US-CERT Alert TA13-088A: DNS Amplification Attacks
 
Quote:

National Cyber Awareness System
TA13-088A: DNS Amplification Attacks


Original release date: March 29, 2013

Systems Affected

* Domain Name System (DNS) servers

Overview

A Domain Name Server (DNS) Amplification attack is a popular form of
Distributed Denial of Service (DDoS) that relies on the use of
publically accessible open recursive DNS servers to overwhelm a victim
system with DNS response traffic.
The notice is an advisory explaining DDoS attacks and what you can do to detect and mitigate such. It's well worth your time to read through the notice and, maybe, apply a tweak or two to your DNS server configuration.

The entire notice is available at http://www.us-cert.gov/ncas/alerts/TA13-088A.

Hope this helps some.

ponce 03-30-2013 08:05 AM

Quote:

In the global options, add the following [10]:
acl corpnets { 192.168.1.0/24; 192.168.2.0/24; };
options {
allow-query { corpnets; };
allow-recursion { corpnets; };
};
FYI, these are listed as basic security options in the DNS-HOWTO (written in 2001). ;)

I'm amazed that 25 millions of 27 millions dns servers tested are vulnerable to this kind of attack today.

tronayne 03-30-2013 08:51 AM

Yup, never ceases to amaze me too -- particularly when it's me that didn't RTFM.

I suppose that reminders every of often are not a bad thing, eh?

ponce 03-30-2013 09:03 AM

eh, I personally think the percentage of vulnerable servers will drop of just 1% after this event (I'm an optimist).

jtsn 03-30-2013 09:29 AM

BTW: The main source of the problem are mis-configured ISPs, which don't filter customer traffic originating from forged IP addresses.

Affected are not only DNS servers, but any public accessible protocol which uses UDP. If HTTP would use UDP instead of TCP, all Webservers of the world would be "vulnerable" to this and there would be nothing, that you can do about it (without locking legitimate visitors out from your website).

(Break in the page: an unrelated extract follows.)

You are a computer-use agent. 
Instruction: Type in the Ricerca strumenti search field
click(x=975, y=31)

tronayne 03-30-2013 09:48 AM

That's pretty much what the notice talks about (and how to fix it).

ponce 03-30-2013 11:46 AM

Interesting article on the matter

http://www.theregister.co.uk/2013/03..._the_internet/

yenn 03-30-2013 11:58 AM

I'm quite confused right now. My DNS servers are running Bind 9.9.2 (latest Slackware package) and with or without these directives doesn't act as open resolvers. And at same time they recursively resolve for local network.
Quote:

In the global options, add the following [10]:
acl corpnets { 192.168.1.0/24; 192.168.2.0/24; };
options {
allow-query { corpnets; };
allow-recursion { corpnets; };
};
Are there some safe default settings in latest Bind releases or how is that possible?

ponce 03-30-2013 12:23 PM

it's explained in the article above: since bind-9.4.1-P1 recursion is disabled by default.

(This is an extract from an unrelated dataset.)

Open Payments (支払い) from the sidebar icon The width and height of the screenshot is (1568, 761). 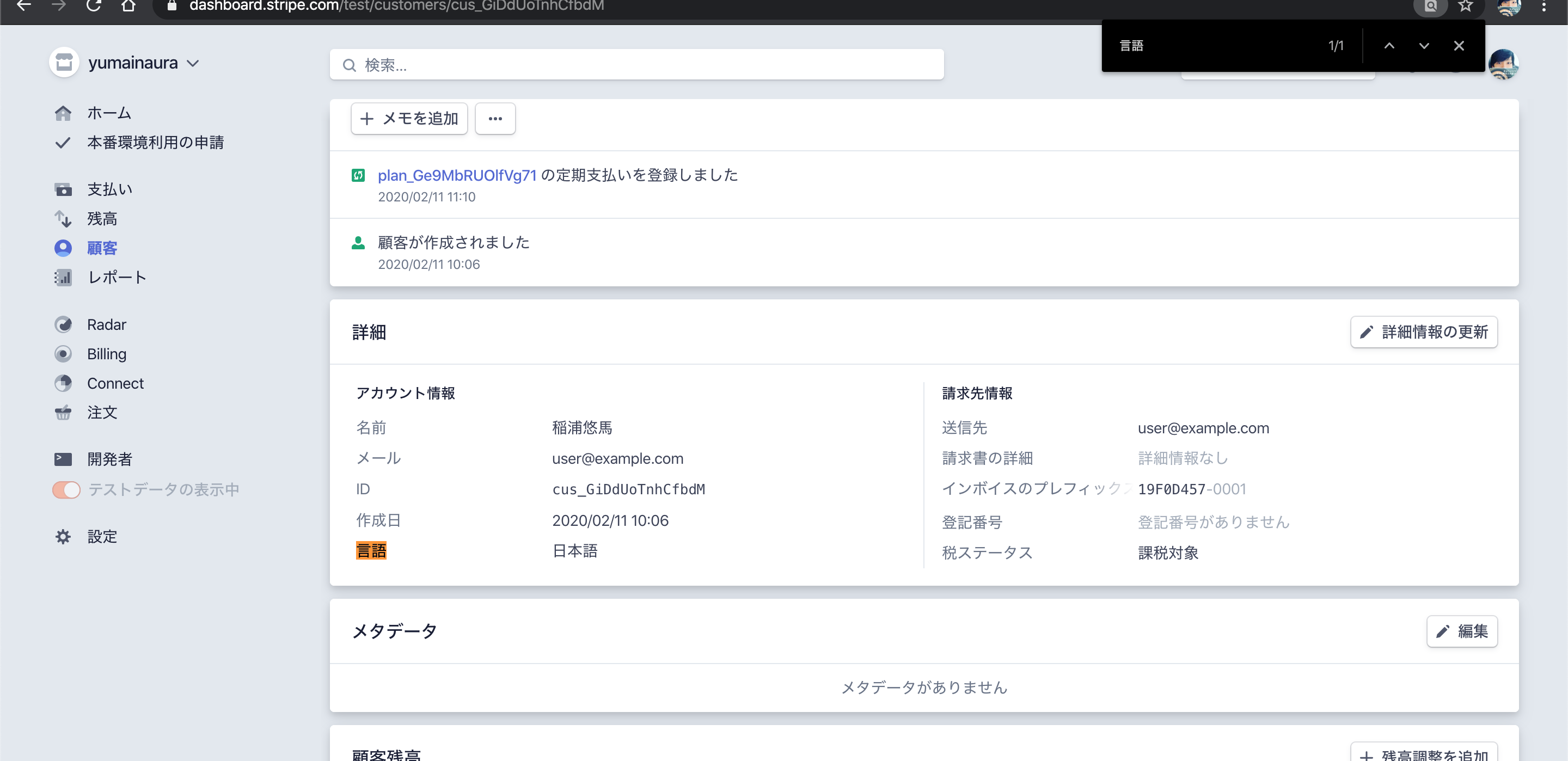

but there are many old dns servers out there, and people tend not to update them fearing to break things. ;)

yenn 04-01-2013 02:10 PM

Thanks for the link. Every time I visit LQ I learn something new :)

chrisretusn 04-02-2013 06:47 AM

Well of course I read the article, my DNS server is fine, because I :study: before setting it up. :)

meltonkt 08-16-2013 11:20 AM

Just an FYI, I updated the document recently to clarify some of the wording and included some additional mitigation techniques. Based on community feedback, it was a little vague on whether it applied only to recursive resolvers. I appreciate any feedback.